[Obiettivo del compito]
Scrivi il seguito dell'articolo sulla conferenza Cop22 di Marrakech, riprendendo subito dopo l'ultima frase riportata.

[Brano fornito]
A tre giorni dall’entrata in vigore ufficiale dell’accordo raggiunto a Parigi l’anno scorso, a Marrakech comincia oggi Cop22, il vertice sul clima che deve rendere concreti gli impegni presi. 100 Paesi hanno ratificato l’accordo, ma pesa l’incognita delle elezioni americane.

Cop22: L’obiettivo è fronteggiare l’emergenza climatica

Il clima marocchino è surriscaldato dalla morte di un pescatore, Mauchine Fikri, che ha scatenato un’ondata di proteste in tutto il Paese, ma il clima di cui si discute da oggi al 18 novembre a Marrakech non è quello politico, anche se la politica c’entra eccome.
Comincia proprio oggi Cop22, la conferenza sui cambiamenti climatici che fa seguito all’accordo raggiunto a Parigi nell’incontro precedente, nel dicembre scorso. Proprio l’accordo di Cop21, celebrato da quasi tutti come un grande successo, è entrato ufficialmente in vigore lo scorso 4 novembre e l’appuntamento marocchino è universalmente considerato il momento di fare sul serio.

(Dati raccolti)

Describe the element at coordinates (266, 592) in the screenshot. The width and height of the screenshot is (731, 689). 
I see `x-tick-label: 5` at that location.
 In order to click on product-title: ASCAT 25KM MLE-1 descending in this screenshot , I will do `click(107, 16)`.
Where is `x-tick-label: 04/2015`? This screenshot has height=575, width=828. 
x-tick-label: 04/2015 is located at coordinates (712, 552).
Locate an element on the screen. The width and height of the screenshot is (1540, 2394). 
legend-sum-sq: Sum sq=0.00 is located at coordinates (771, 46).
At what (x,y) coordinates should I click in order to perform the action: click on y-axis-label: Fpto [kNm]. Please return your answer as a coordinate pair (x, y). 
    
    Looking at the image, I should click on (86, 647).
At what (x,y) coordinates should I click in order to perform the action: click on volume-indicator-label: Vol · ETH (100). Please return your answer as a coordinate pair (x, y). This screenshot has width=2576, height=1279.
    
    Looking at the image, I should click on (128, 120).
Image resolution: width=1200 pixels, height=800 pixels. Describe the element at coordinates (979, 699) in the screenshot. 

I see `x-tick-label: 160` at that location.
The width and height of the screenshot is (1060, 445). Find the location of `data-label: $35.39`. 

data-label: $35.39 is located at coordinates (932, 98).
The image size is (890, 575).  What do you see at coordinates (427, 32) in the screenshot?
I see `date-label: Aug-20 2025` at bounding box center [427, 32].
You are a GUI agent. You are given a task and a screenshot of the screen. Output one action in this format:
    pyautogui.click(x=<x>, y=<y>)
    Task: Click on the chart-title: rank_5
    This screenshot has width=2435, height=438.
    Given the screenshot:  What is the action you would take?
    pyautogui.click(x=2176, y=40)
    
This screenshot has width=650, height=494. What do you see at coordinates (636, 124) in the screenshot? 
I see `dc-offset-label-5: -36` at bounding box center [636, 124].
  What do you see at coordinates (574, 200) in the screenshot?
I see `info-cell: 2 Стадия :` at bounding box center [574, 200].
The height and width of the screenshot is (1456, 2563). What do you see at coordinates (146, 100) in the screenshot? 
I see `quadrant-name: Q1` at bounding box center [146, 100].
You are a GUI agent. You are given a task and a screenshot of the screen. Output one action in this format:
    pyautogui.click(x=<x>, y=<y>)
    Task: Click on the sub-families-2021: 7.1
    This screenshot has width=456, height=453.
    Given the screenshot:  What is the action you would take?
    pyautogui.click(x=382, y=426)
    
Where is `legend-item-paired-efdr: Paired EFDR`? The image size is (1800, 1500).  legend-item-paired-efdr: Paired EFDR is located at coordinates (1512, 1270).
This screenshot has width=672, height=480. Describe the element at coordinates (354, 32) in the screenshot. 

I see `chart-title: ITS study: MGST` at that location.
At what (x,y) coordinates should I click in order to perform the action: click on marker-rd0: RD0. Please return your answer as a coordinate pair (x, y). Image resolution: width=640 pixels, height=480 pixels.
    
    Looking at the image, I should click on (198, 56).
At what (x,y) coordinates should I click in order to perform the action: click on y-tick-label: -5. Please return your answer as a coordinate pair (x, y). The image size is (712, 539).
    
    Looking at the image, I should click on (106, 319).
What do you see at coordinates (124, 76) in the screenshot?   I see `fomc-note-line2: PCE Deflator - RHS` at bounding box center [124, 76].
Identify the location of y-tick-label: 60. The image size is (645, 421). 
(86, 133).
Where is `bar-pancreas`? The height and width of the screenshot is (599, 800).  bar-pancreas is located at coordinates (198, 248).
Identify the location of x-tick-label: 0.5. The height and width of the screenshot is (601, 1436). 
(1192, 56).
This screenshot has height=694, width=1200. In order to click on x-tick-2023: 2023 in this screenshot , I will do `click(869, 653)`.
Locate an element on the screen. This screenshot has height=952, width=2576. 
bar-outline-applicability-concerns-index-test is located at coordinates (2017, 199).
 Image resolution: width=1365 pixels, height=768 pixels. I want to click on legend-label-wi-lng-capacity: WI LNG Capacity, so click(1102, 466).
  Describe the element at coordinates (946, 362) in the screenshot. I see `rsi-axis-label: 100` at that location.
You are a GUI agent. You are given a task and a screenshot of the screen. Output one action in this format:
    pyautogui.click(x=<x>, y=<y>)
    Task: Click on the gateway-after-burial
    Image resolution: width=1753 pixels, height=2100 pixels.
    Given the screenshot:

[Risposta all'esercizio]
Se agli esperti i contenuti dell’accordo di Parigi sono sembrati troppo generici – in particolare per i tempi troppo lunghi per mettere in atto azioni di contrasto al global warming, per l’incertezza dell’impegno dei singoli, della verifica del rispetto dei patti (comunque non vincolanti) e dei fondi a sostegno dei Paesi più poveri – Cop22 sarà la cartina di tornasole per capire quanto i grandi della Terra hanno preso sul serio il problema.

Il vertice sul clima è stato aperto da una conferenza stampa in cui sono emersi due elementi: un buon auspicio e un’incognita pesante.
“Il buon auspicio è che qualche giorno fa è stata raggiunta quota 100 tra i Paesi che hanno ratificato l’accordo – racconta ai nostri microfoni la giornalista Lou Del Bello, che si trova a Marrakech – L’incognita che pesa è quella delle elezioni americane. A seconda di chi vincerà, potrebbe cambiare l’impegno degli Stati Uniti, uno dei Paesi con il maggior numero di emissioni”.